Dr. Strangelove or: How I Learned to Stop Worrying and Love the Bomb (1964)

Introduction: Talking Over It

All narrative mediums: literature, theater, song, television, film, etc. rely on a “narrator” or “narrative agency” to convey the narrative’s story. This narrator can take many forms; in film it can describe both the camera and soundtrack itself as well as the overt narration of a voice-over. The voice-over is the easiest form of narrative agency to find and describe in film, in part because it is usually distinctly separate from the film frame. Not all off camera sound is narration, but the narrator is most often depicted as a nondiegetic sound or sound that does to emanate from objects inside the film frame. The voice-over track usually occurs during the beginning and ending of a film, but it can also occur anywhere within the film. Often the diegetic sound quiets and the voice-over becomes the predominant track. This separation of diegetic sound and voice-over reveals the connection between film’s voice-over narrator and the narrator found in written texts.

Like all parts of film, film narration borrows heavily from textual narratives (such as short stories and novels) as well as theatrical narratives. Many films that have been adapted from plays or novels choose to retain some of the original narration, especially when the narration creates a voice of its own. The narration can also reveal the inner thoughts of major or minor characters. Sometimes these inner thoughts reveal ideas of issues that wouldn’t be apparent without the voice-over. In many ways narration allows the viewer to have more information than even the main characters depicted in the story. To understand the functions of voice-over narration in film it is important to see its place in the overall structure or lack thereof, of narrative in general. The function as well as the form is influence by greater issues of narrative that encompass all types of narrative media.

Structure and Post Structure of Film Narration

While there is much disagreement about the terminology used to describe narratives and their forms, there is agreement, in that a narrative ‘tells a story.’ Mieke Bal, a narratologist, or structuralist narrative theorist, describes the narrative text through the manner of its telling. “A narrative text is a text in which an agent relates (‘tells’) a story in a particular medium, such as language, imagery, sound, buildings, or a combination thereof.” (Bal 5) Bal notes that this narrating agent can be almost anything- from paintings to comics; most media have been used to express stories. The agent is who/what supplies the narration; who/what conveys the story is most simply described as the narrator. The narrator can be classified, if only contentiously, as first-, second-, and third-person. As Steven Cohan and Linda M Shires note in their analysis of narrative fiction, this distinction is largely linguistic. “Traditional criticism tries to keep agent and agency separate classifying narrators through linguistic designation: first- or third-person pronouns.” (Cohen and Shires 90) These divisions help to situate the narrator relative to the story being told, and thus allow for greater analysis of the narrative structure.

In traditional criticism the first-person narrator is described as being in the story.
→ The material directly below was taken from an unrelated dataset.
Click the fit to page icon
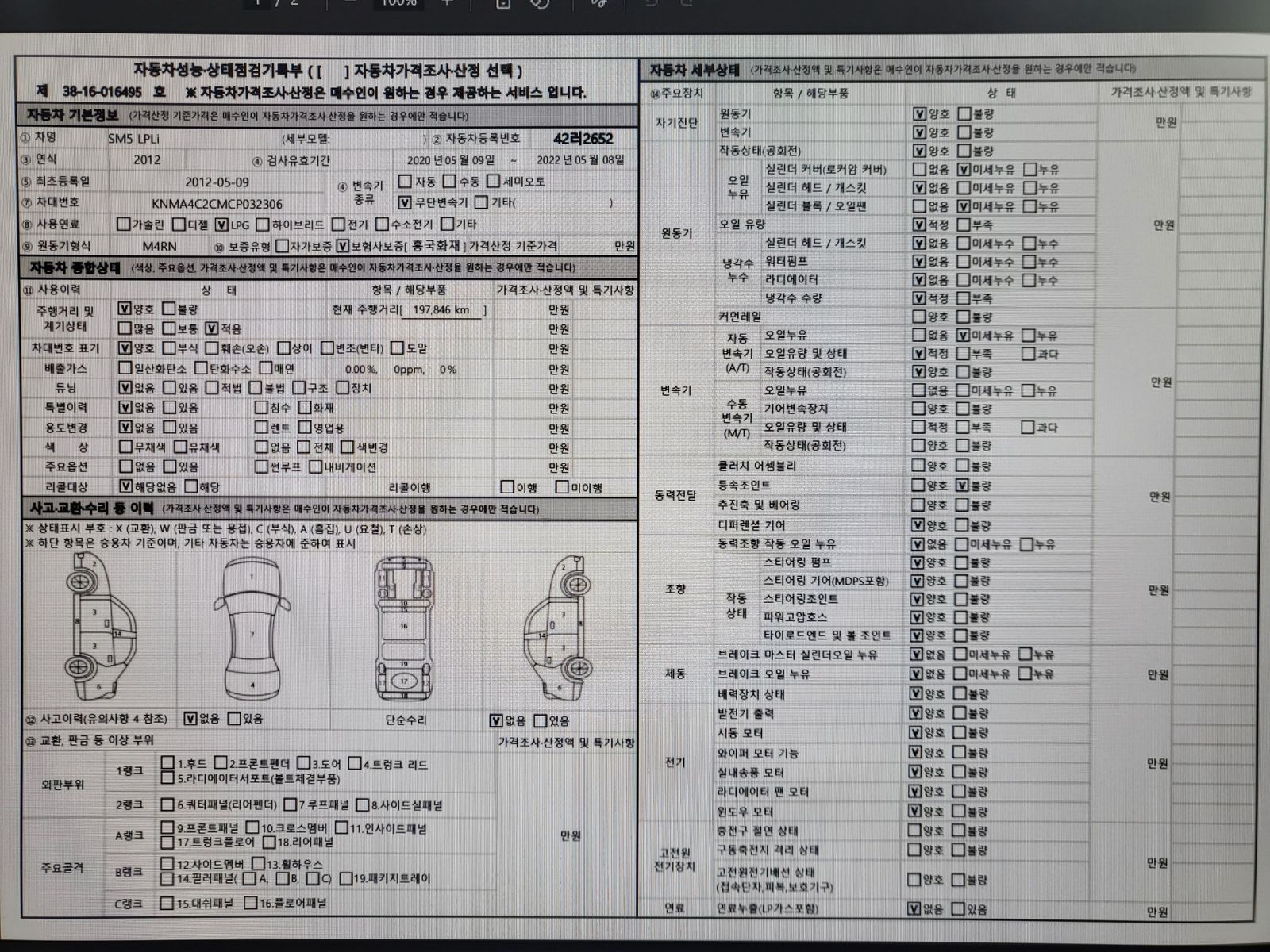503,3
Cohan and Shires describe the first-person as character bound- “When a narrator is also a character in the story, however peripheral, the narration is character-bound, told in the first person …” (Cohen and Shires 90) First-person narration is often little more than internal monologue; monologues that play well on the stage and the page but seem false in the “neo-realism” of the screen maybe internalized into voice-over. Again, the narration is fundamentally giving the audience information that would not have been easily conveyed in the main body of the movie. When the first-person narration comes from the main character it helps to solidify them as the protagonist and aids the audience in sympathizing with the character. But the ‘truthfulness’ of the third person narrator is always under suspicion, because as a character the audience is more likely to suspect them of having a objective viewpoint.
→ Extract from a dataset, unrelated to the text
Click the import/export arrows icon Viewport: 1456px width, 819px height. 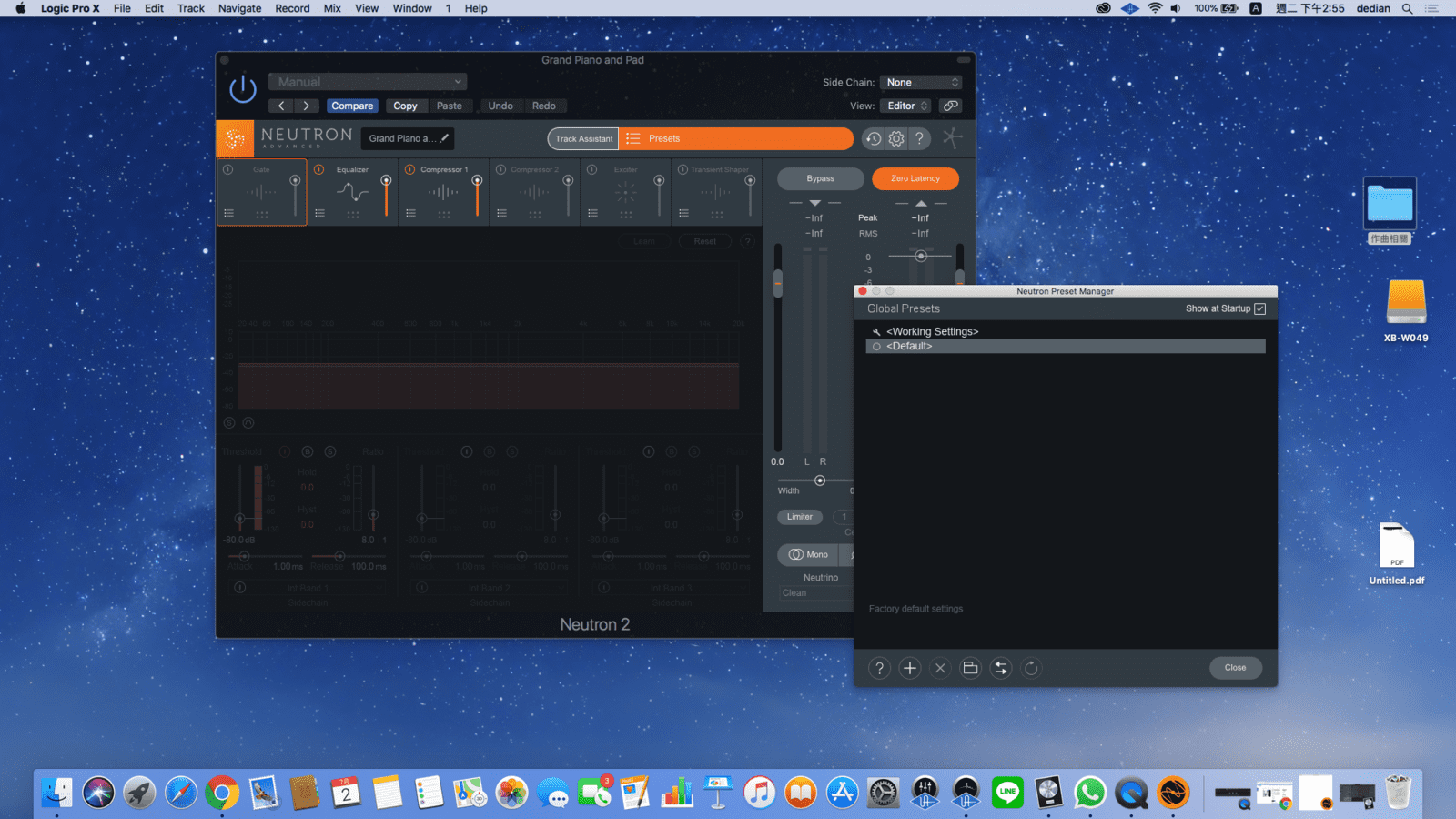(x=1000, y=668)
In opposition to the preserved subjectivity of the first-person narrator the third-person narrator provides the illusion of subjectivity. The third-person narrative is that which has no character, a narrator that is not a player in the story. Film theorist George Wilson points out that first-person narration depicts events through being remembered, dreamed, and so forth and is thus subjective where as third-person narration is not. “Third-person narration then subsumes all film narration that is not tied directly to the subjectivity of a character in there ways.” (Wilson 127) He connects the idea of the invisible and passive camera to that of the narrator who is capable of only witnessing. In text, the narrating agency can be mistaken for the author; in film, the third-person voice-over might be mistaken for the voice of the camera.
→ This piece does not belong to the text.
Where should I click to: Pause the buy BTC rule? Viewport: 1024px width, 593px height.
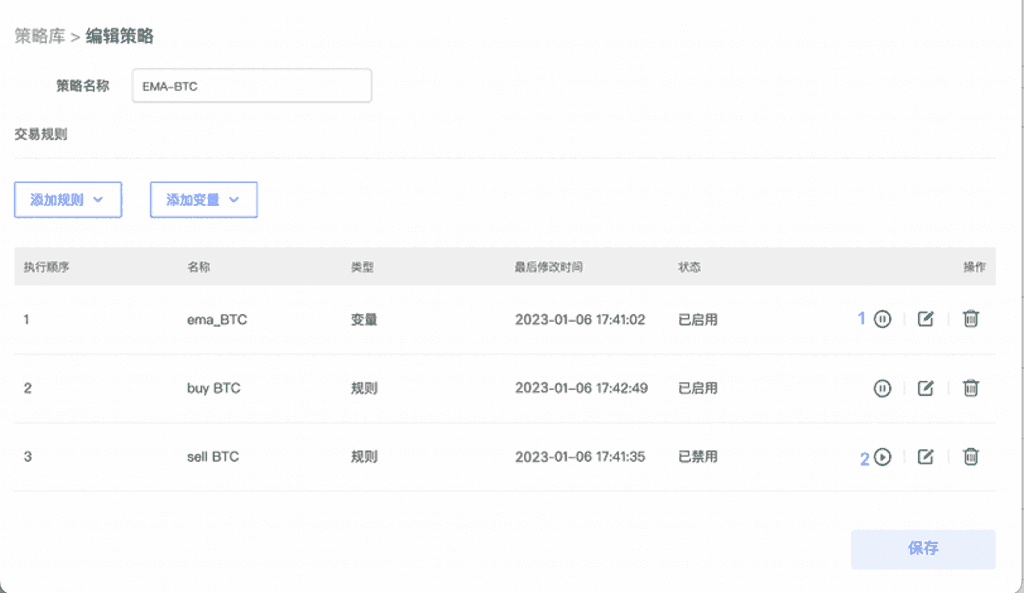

The whole idea of third-person agency is under question. “In fact, the term ‘third-person narrator’ is absurd: a narrator is not a ‘he’ or ‘she’ – who might, incidentally, happen to be a narrator as well.” (Bal 22) Bal asserts that the narrator may become a character and even refer to themselves as “I” without figuring into the story as an “actor.” This voice-over narrator is part of the narrative agency, but it is not the final presence of narration. Sarah Kozloff, dialogue and voice-over film theorist, states that there is something beyond the narrator. “…behind the voice-over narrator there is another presence that supplements the nominal narrator’s vision, knowledge, and storytelling powers. This is the narrating agent of all the films (with or without voice-over.)” (Kozloff 44) The narrating agent is the sum and the system of the narration; it is the voice-over, the actors, the writer, the director, the story, the frame, the plot, the light—the story manifest.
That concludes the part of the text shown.